American artist (1942–2020)

Austine Wood Comarow (November 10, 1942 – July 31, 2020) was an American artist known for inventing Polage art, an art medium using color created out of polarized white light and clear cellulose.

==Early life==
Austine was born in Louisville, Kentucky, daughter of diplomat James Morgan Read and artist Henrietta Morton Read. She lived in Germany when her father was Chief of the Division of Education and Cultural Relations of the Allied High Commission for Occupied Germany, (HICOG). The family moved to Geneva, Switzerland in 1951, when her father became Deputy High Commissioner for Refugees at the United Nations. In 1960, Austine returned to the United States to attend Swarthmore College, completing her Bachelor of Fine Arts degree in Russian Language and Literature at Indiana University Bloomington in 1964. She studied art at Pontifical Catholic University of Chile in Santiago from 1970 to 1973 and later earned her Master of Fine Arts degree at Syracuse University in 1981.

==Career==
In 1967, Austine began developing a new light art medium she named Polage art using polarizing filter and a collaging method of building images from cut pieces of clear cellulose. The medium produces brightly colored images without the use of pigments or dyes of any kind, and when manipulating materials in the viewers’ hands or within the workings of the art itself, the colors shift and morph the visible images.

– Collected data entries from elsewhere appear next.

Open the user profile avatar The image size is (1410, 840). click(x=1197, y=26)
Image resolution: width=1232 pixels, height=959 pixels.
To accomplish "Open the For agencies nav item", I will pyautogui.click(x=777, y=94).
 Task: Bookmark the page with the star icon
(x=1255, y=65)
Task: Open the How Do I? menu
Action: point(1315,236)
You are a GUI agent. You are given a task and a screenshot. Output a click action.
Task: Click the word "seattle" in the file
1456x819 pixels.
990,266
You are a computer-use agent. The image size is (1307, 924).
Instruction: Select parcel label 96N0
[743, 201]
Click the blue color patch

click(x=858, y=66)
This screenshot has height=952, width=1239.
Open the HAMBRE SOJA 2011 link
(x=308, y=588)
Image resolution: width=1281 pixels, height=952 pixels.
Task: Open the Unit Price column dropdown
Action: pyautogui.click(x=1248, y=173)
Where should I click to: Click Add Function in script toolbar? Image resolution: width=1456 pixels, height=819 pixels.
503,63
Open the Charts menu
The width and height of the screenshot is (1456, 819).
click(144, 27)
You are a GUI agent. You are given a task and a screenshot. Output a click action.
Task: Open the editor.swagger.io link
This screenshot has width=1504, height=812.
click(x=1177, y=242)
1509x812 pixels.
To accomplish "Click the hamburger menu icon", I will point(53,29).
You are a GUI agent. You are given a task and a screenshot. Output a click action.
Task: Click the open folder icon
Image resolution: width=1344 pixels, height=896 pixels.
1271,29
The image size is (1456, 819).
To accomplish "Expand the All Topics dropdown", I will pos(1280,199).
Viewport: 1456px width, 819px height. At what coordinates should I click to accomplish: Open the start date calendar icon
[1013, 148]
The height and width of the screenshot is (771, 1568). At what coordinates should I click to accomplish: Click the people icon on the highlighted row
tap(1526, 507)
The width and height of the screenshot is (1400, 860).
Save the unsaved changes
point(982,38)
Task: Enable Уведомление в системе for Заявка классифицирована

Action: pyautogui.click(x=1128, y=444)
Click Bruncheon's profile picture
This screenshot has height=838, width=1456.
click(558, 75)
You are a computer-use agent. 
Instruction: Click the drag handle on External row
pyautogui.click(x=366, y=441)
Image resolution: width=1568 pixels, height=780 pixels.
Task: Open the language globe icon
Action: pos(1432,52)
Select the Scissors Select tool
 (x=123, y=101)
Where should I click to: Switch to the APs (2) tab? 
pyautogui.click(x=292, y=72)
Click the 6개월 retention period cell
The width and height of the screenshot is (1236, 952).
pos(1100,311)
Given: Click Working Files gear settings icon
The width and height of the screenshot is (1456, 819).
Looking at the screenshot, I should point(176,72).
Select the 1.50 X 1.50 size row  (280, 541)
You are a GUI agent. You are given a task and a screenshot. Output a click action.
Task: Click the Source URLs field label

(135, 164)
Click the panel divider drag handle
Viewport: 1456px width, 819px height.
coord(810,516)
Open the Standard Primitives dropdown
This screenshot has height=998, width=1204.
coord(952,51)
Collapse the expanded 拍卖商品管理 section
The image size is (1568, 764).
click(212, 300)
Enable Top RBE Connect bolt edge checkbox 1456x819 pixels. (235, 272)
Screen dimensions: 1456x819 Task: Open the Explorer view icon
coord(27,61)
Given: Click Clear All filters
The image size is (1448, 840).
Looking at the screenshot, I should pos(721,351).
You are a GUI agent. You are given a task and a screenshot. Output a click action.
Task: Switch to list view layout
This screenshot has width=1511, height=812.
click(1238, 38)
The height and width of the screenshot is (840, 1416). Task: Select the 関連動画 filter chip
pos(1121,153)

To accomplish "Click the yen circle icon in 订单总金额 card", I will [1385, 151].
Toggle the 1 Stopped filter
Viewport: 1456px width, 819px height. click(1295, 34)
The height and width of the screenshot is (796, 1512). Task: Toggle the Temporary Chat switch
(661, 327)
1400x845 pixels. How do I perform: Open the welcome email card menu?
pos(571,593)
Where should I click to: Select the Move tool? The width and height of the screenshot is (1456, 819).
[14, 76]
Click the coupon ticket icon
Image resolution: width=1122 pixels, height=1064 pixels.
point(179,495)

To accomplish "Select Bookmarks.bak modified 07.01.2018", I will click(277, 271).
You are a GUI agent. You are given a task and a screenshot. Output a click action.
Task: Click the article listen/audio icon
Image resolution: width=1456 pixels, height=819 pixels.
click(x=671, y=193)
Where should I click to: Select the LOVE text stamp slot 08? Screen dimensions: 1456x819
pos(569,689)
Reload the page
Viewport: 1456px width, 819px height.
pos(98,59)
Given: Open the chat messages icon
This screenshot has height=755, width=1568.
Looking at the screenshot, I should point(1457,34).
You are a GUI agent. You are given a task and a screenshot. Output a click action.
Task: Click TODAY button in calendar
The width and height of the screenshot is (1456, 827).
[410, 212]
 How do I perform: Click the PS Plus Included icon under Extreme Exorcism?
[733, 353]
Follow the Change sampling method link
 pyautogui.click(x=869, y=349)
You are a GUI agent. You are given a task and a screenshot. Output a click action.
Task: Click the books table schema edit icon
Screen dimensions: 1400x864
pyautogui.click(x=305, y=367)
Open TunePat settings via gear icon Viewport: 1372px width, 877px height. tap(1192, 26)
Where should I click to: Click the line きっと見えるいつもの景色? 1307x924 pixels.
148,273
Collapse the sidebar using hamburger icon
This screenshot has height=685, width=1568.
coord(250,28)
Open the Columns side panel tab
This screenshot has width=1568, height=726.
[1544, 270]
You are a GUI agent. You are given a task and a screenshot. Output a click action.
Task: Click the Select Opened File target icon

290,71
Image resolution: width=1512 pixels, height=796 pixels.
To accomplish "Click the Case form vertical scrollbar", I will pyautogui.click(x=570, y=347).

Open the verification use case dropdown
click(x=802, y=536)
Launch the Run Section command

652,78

Her work is included in the permanent collections at the Museum of Science Boston, the New Mexico Museum of Natural History and Science, and Swarthmore College, along with hospitals, museums, public spaces and private collections the world over.

In 1998, Austine began a long relationship with Maui Jim, which specializes in high-quality polarized sunglasses.